Thursday, September 20, 2007

Brother Odd




Brother Odd by Dean Koontz


This is my second book for the R.I.P. challenge.









rated: 3 out of 5








This is the 3rd book in the Odd Thomas series and I am sad to say I liked this one the least. I'm a big fan of Odd, and the first 2 books were so good. Odd Thomas was excellent, and Forever Odd was just as great. This one didn't hold my attention much though. It started off slow and didn't really take off at all.


It does leave room for another book though, so that's promising.
D.K. did include a few comedic lines as he does with these books, and I did laugh out loud at times. I love Odd's sense of humor.
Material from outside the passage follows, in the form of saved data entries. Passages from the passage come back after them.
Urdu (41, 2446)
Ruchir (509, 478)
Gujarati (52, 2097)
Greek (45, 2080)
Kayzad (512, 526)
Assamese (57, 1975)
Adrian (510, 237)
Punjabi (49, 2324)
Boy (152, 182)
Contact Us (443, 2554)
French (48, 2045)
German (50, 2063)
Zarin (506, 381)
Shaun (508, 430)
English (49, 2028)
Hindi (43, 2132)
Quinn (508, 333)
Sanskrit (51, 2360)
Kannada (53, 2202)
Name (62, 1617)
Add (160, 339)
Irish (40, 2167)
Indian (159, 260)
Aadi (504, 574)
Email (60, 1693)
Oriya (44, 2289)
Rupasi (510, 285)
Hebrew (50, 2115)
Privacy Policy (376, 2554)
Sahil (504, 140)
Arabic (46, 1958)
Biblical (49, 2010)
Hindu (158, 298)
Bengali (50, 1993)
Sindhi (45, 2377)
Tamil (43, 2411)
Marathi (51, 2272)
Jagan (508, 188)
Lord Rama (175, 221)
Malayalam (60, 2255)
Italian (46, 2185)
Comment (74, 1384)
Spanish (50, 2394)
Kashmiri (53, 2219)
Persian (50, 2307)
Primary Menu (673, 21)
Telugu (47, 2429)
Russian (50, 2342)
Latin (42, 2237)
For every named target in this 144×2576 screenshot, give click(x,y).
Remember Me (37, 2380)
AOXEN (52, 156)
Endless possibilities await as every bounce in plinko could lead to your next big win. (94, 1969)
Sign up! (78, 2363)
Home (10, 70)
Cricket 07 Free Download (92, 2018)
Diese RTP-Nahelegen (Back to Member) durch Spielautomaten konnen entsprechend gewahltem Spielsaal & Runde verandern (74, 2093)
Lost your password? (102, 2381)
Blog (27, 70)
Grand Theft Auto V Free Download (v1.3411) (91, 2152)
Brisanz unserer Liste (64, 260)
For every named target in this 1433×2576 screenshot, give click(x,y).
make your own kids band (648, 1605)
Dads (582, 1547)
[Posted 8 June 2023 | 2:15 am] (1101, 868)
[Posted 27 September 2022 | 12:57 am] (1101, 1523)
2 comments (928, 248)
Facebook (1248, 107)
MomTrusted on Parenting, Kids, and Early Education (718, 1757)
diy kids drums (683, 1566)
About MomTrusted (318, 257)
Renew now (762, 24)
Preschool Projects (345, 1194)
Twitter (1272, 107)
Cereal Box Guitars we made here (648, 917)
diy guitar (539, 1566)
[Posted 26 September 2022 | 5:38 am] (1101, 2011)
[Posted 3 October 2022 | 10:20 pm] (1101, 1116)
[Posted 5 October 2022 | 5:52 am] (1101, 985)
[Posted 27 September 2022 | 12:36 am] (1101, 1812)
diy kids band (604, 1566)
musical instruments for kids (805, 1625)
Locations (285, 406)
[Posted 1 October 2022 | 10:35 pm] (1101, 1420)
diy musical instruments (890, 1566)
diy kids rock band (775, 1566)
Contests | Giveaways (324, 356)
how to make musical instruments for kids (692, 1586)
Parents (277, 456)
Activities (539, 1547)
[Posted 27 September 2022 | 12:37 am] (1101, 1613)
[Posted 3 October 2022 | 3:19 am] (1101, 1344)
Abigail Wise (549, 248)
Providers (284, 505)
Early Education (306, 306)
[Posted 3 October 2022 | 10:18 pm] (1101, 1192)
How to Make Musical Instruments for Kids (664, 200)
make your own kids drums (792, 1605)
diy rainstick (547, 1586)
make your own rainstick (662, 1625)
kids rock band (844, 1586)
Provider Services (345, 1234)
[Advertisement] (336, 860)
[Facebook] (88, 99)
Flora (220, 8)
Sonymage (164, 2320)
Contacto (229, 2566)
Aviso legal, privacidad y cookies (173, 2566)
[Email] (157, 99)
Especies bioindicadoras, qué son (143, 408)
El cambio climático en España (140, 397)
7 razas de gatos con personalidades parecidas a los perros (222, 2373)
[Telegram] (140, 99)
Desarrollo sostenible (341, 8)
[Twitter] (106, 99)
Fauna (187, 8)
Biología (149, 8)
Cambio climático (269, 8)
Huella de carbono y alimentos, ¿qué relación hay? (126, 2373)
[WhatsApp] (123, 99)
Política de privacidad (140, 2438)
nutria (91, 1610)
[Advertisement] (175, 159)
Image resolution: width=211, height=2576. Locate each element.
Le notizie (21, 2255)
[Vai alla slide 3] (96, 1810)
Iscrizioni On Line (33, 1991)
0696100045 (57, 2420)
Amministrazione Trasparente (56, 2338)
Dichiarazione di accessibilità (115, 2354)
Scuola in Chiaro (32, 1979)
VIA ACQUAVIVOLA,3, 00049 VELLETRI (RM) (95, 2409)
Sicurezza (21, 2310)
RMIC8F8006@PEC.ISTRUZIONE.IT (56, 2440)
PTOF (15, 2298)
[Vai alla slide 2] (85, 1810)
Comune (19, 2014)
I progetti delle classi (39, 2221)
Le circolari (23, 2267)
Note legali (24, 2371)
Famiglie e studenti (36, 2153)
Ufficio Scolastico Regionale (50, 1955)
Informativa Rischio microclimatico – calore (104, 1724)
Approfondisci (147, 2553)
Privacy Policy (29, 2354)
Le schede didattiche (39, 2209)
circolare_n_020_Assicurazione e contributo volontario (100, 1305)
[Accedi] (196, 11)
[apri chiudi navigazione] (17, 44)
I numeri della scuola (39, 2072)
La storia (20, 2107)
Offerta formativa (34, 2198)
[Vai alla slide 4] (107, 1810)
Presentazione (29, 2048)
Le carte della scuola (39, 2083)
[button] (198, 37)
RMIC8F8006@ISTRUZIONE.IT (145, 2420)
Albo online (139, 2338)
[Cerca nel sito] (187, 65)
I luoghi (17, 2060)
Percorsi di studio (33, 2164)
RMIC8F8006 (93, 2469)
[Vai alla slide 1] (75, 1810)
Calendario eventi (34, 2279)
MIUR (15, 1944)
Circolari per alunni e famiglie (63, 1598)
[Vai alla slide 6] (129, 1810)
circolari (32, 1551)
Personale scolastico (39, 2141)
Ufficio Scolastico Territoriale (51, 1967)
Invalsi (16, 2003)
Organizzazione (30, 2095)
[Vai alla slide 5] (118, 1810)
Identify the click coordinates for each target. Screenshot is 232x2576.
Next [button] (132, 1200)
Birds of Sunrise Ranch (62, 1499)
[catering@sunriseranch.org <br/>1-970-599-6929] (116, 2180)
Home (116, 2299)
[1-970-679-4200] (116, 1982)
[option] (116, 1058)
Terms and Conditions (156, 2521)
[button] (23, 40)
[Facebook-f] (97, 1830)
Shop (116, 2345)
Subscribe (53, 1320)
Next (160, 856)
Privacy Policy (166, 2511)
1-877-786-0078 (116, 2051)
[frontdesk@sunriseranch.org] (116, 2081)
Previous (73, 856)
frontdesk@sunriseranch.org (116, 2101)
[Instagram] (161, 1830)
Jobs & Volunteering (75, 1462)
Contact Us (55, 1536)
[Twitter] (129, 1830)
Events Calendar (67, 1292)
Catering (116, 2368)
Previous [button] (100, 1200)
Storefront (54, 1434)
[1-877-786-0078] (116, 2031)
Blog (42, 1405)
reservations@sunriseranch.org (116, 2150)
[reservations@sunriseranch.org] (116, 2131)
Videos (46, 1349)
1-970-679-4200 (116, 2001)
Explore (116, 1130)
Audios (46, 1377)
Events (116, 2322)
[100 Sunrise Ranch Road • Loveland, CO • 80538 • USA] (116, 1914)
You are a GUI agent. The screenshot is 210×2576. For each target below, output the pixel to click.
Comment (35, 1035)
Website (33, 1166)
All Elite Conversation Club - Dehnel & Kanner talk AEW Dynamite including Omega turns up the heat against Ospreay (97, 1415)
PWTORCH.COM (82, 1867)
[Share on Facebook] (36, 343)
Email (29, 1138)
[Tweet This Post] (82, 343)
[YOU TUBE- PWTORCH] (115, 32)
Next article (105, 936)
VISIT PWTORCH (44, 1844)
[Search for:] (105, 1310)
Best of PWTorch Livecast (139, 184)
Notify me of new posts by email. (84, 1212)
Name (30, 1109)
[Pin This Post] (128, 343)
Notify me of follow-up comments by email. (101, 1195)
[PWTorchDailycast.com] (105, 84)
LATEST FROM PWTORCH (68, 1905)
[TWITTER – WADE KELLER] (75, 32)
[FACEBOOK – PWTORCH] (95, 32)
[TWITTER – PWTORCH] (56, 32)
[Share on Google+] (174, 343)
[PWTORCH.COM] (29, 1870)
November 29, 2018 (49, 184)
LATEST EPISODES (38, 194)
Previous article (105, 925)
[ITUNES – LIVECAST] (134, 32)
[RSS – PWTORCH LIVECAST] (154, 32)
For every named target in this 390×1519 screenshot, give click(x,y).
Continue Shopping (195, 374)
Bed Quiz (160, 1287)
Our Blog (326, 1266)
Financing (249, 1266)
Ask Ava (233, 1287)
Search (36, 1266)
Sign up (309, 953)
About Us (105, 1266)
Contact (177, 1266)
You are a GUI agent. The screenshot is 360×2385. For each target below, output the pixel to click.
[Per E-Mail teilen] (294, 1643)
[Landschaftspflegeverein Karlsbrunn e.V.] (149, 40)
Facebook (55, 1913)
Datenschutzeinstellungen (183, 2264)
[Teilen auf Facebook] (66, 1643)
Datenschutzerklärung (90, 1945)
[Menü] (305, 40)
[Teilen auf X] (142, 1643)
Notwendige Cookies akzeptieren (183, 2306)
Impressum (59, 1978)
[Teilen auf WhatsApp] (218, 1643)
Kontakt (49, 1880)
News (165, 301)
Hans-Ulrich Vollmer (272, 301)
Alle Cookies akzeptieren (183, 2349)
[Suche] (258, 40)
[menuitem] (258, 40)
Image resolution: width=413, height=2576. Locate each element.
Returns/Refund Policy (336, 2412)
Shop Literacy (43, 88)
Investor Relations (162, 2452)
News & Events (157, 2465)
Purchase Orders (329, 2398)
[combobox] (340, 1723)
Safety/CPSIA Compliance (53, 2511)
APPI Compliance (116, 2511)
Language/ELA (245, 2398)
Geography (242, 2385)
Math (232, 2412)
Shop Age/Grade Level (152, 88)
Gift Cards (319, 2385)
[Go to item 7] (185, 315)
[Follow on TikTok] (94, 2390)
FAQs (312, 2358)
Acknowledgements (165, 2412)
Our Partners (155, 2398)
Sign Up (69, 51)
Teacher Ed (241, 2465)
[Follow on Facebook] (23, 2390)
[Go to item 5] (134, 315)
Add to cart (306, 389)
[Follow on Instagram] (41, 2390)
In this one, Odd goes to live in a monastery in the Sierra Nevada mountains, where one of the monks goes missing. He starts seeing 'bodachs' and tries to figure out what is going on. Bodachs are kind of like ghosts that come 'round when death and pain are coming, only Odd can see them.

One thing I didn't like was that the sick little girl in the room says 'loop me in' to Odd, and he feels it is Stormy, his girlfriend who was killed in book 1, using this little girl to talk to him from the other side. But then nothing else really happens with that story line....

And what happened to Danny? Odd's best friend in book 2? He's not even mentioned once. You even wonder what is Odd doing in a monastery? I also didn't really care much for the other characters. The story really didn't have much excitement and when I first started reading, I was sure I'd be done in a day or two. Instead, it took me 2 weeks, because I didn't really feel like picking the book up again. Sad to say, I found it boring at parts.
It was almost like this book had nothing to do with the previous 2 books.




"Because I live with the dead, my tolerance for the macabre is so high that I am seldom spooked. The part-shriek-part-squeal-part-buzz, however, was so otherworldly that my imagination failed to conjure a creature that might have made it, and the marrow in my bones seemed to shrink in the way that mercury, in winter, contracts to the bottom of a thermometer.

I took one step toward where the school out to be, but then halted, retracted that step. I turned uphill but dared not retreat to the abbey. Something unseen in the camouflaging storm, something with an alien voice full off need and fury, seemed to await me no matter in which direction I proceeded."